FDA 483 - Ascension Clinical Research Institute IRB - November 09, 2017

An FDA inspection of Wheaton Franciscan Healthcare IRB #1, an Institutional Review Board, was conducted from November 2 to November 9, 2017. The inspection identified two significant observations related to the management and documentation of IRB membership and meeting minutes, indicating a need for improved compliance with regulatory standards.

The primary issue noted was the failure to maintain an accurate and updated roster of IRB members. Specifically, the prepared list of members, which should detail names, degrees, representative capacity, and experience, did not consistently reflect the actual individuals attending and voting at various IRB meetings throughout 2016 and 2017. This discrepancy was observed in multiple meeting minutes, suggesting a systemic lack of timely updates to membership records.

Secondly, the inspection found that minutes of IRB meetings were not sufficiently detailed, particularly concerning attendance and voting records. There were documented inaccuracies in the minutes for several meetings in 2016 and 2017 regarding which members were present, appointed, or participated in voting. This indicates a deficiency in maintaining clear and precise records of IRB proceedings.
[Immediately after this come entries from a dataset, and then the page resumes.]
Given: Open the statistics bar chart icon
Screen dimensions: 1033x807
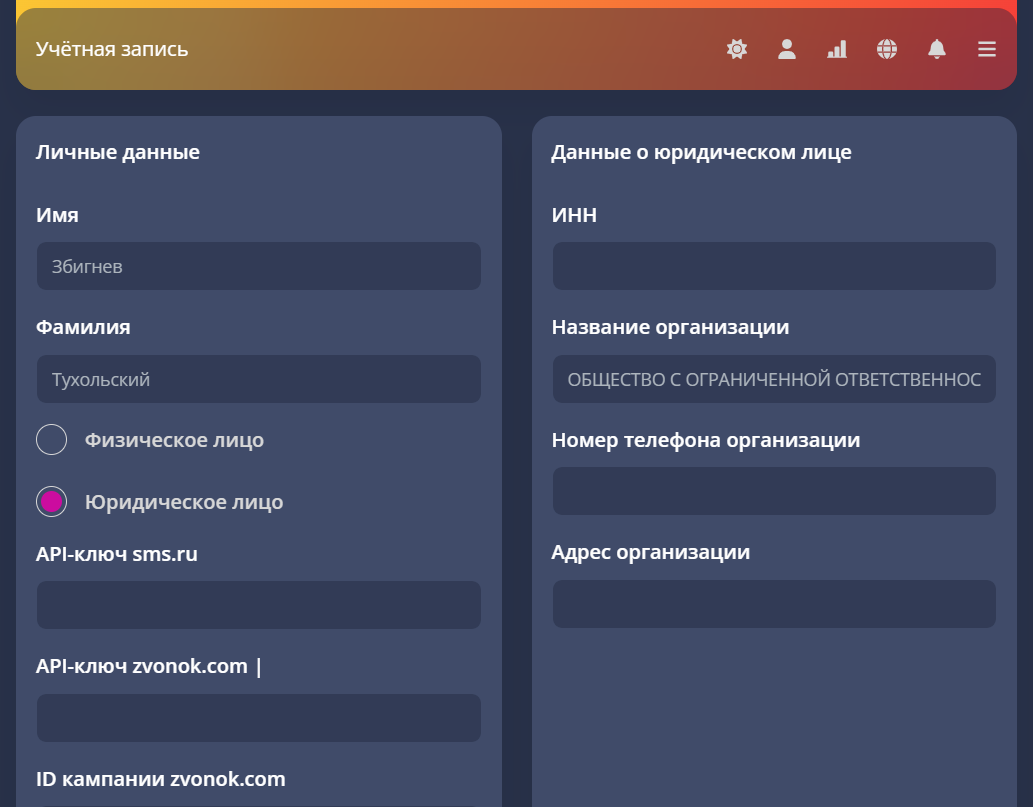Looking at the screenshot, I should pos(837,49).
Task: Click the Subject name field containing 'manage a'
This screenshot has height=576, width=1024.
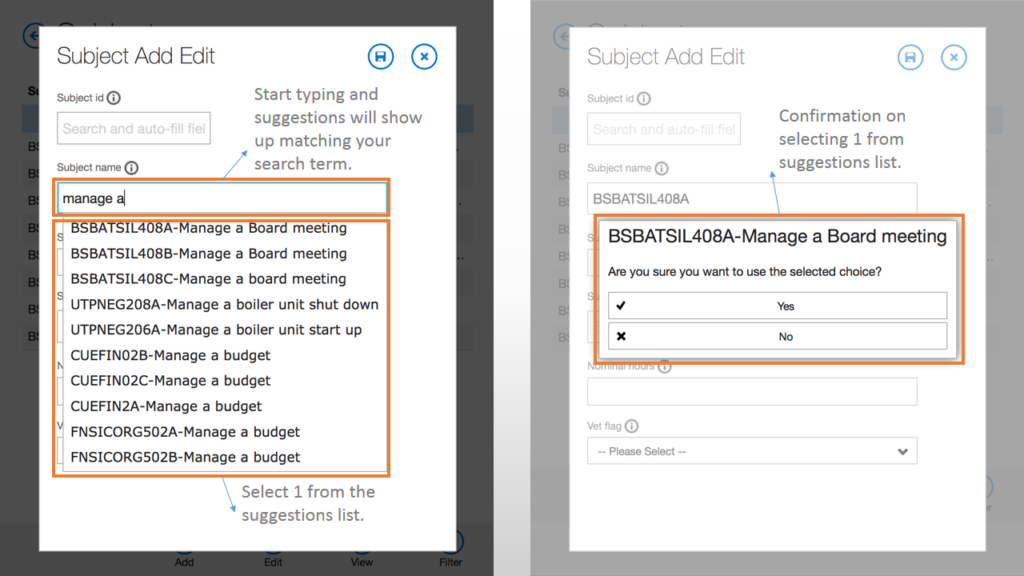Action: (221, 198)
These observations, issued under a Form FDA 483, highlight concerns regarding the integrity of the IRB's operational documentation, which is crucial for ensuring the proper oversight of human subject research. While the FDA 483 document does not explicitly list "required actions," Wheaton Franciscan Healthcare is expected to address these observations by implementing appropriate corrective actions to bring its practices into full compliance with relevant FDA regulations. The firm has the opportunity to discuss its objections or planned corrective actions with the FDA.